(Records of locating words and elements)

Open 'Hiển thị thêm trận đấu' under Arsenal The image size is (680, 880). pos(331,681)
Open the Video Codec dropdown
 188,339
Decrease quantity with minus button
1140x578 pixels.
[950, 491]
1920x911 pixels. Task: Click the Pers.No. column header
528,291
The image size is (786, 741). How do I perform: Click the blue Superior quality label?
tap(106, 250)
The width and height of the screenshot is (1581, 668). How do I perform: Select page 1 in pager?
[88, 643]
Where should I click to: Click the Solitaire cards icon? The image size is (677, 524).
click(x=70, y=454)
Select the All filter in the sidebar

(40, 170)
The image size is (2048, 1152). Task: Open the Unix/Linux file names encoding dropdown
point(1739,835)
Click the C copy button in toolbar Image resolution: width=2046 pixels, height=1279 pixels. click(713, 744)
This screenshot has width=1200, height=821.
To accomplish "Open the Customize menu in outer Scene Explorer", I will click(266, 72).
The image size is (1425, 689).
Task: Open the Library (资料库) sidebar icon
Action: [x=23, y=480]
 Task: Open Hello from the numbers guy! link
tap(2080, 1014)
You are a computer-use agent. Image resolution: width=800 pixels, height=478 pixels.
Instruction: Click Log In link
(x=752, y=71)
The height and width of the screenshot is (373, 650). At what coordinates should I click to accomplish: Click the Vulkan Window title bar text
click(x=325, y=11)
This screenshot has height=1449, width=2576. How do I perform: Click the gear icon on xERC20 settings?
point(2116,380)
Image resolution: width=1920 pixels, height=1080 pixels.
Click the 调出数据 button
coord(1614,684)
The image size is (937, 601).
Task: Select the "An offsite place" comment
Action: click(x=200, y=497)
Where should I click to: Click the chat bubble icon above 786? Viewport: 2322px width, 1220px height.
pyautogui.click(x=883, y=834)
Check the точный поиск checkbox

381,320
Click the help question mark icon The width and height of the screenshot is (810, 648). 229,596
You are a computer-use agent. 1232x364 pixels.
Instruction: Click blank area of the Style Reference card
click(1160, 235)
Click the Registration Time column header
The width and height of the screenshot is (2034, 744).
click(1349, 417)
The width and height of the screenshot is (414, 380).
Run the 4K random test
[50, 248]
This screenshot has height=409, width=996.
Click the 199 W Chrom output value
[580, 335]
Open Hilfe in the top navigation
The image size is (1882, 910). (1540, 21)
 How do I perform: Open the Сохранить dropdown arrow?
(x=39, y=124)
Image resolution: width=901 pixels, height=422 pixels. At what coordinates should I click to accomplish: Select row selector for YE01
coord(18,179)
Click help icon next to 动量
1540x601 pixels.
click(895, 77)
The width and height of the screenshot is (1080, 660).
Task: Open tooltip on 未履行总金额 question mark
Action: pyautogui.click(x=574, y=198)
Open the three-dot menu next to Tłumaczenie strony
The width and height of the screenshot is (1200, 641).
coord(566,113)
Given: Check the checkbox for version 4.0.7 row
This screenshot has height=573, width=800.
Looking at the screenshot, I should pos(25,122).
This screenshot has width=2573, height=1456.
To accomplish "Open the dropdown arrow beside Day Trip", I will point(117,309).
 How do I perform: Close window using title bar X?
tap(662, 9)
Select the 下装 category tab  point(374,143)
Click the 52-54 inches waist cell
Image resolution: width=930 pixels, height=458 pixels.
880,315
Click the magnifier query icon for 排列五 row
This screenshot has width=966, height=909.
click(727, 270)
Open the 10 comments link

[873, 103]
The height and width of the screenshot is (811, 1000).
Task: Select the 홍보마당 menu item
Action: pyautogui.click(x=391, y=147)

→ Written instruction: Switch "column header" to "column heading" throughout the entries above, leaving every other part of them unchanged.

→ Output below:
Open 'Hiển thị thêm trận đấu' under Arsenal The image size is (680, 880). pos(331,681)
Open the Video Codec dropdown
 188,339
Decrease quantity with minus button
1140x578 pixels.
[950, 491]
1920x911 pixels. Task: Click the Pers.No. column heading
528,291
The image size is (786, 741). How do I perform: Click the blue Superior quality label?
tap(106, 250)
The width and height of the screenshot is (1581, 668). How do I perform: Select page 1 in pager?
[88, 643]
Where should I click to: Click the Solitaire cards icon? The image size is (677, 524).
click(x=70, y=454)
Select the All filter in the sidebar

(40, 170)
The image size is (2048, 1152). Task: Open the Unix/Linux file names encoding dropdown
point(1739,835)
Click the C copy button in toolbar Image resolution: width=2046 pixels, height=1279 pixels. click(713, 744)
This screenshot has width=1200, height=821.
To accomplish "Open the Customize menu in outer Scene Explorer", I will click(266, 72).
The image size is (1425, 689).
Task: Open the Library (资料库) sidebar icon
Action: [x=23, y=480]
 Task: Open Hello from the numbers guy! link
tap(2080, 1014)
You are a computer-use agent. Image resolution: width=800 pixels, height=478 pixels.
Instruction: Click Log In link
(x=752, y=71)
The height and width of the screenshot is (373, 650). At what coordinates should I click to accomplish: Click the Vulkan Window title bar text
click(x=325, y=11)
This screenshot has height=1449, width=2576. How do I perform: Click the gear icon on xERC20 settings?
point(2116,380)
Image resolution: width=1920 pixels, height=1080 pixels.
Click the 调出数据 button
coord(1614,684)
The image size is (937, 601).
Task: Select the "An offsite place" comment
Action: click(x=200, y=497)
Where should I click to: Click the chat bubble icon above 786? Viewport: 2322px width, 1220px height.
pyautogui.click(x=883, y=834)
Check the точный поиск checkbox

381,320
Click the help question mark icon The width and height of the screenshot is (810, 648). 229,596
You are a computer-use agent. 1232x364 pixels.
Instruction: Click blank area of the Style Reference card
click(1160, 235)
Click the Registration Time column heading
The width and height of the screenshot is (2034, 744).
click(1349, 417)
The width and height of the screenshot is (414, 380).
Run the 4K random test
[50, 248]
This screenshot has height=409, width=996.
Click the 199 W Chrom output value
[580, 335]
Open Hilfe in the top navigation
The image size is (1882, 910). (1540, 21)
 How do I perform: Open the Сохранить dropdown arrow?
(x=39, y=124)
Image resolution: width=901 pixels, height=422 pixels. At what coordinates should I click to accomplish: Select row selector for YE01
coord(18,179)
Click help icon next to 动量
1540x601 pixels.
click(895, 77)
The width and height of the screenshot is (1080, 660).
Task: Open tooltip on 未履行总金额 question mark
Action: pyautogui.click(x=574, y=198)
Open the three-dot menu next to Tłumaczenie strony
The width and height of the screenshot is (1200, 641).
coord(566,113)
Given: Check the checkbox for version 4.0.7 row
This screenshot has height=573, width=800.
Looking at the screenshot, I should pos(25,122).
This screenshot has width=2573, height=1456.
To accomplish "Open the dropdown arrow beside Day Trip", I will point(117,309).
 How do I perform: Close window using title bar X?
tap(662, 9)
Select the 下装 category tab  point(374,143)
Click the 52-54 inches waist cell
Image resolution: width=930 pixels, height=458 pixels.
880,315
Click the magnifier query icon for 排列五 row
This screenshot has width=966, height=909.
click(727, 270)
Open the 10 comments link

[873, 103]
The height and width of the screenshot is (811, 1000).
Task: Select the 홍보마당 menu item
Action: pyautogui.click(x=391, y=147)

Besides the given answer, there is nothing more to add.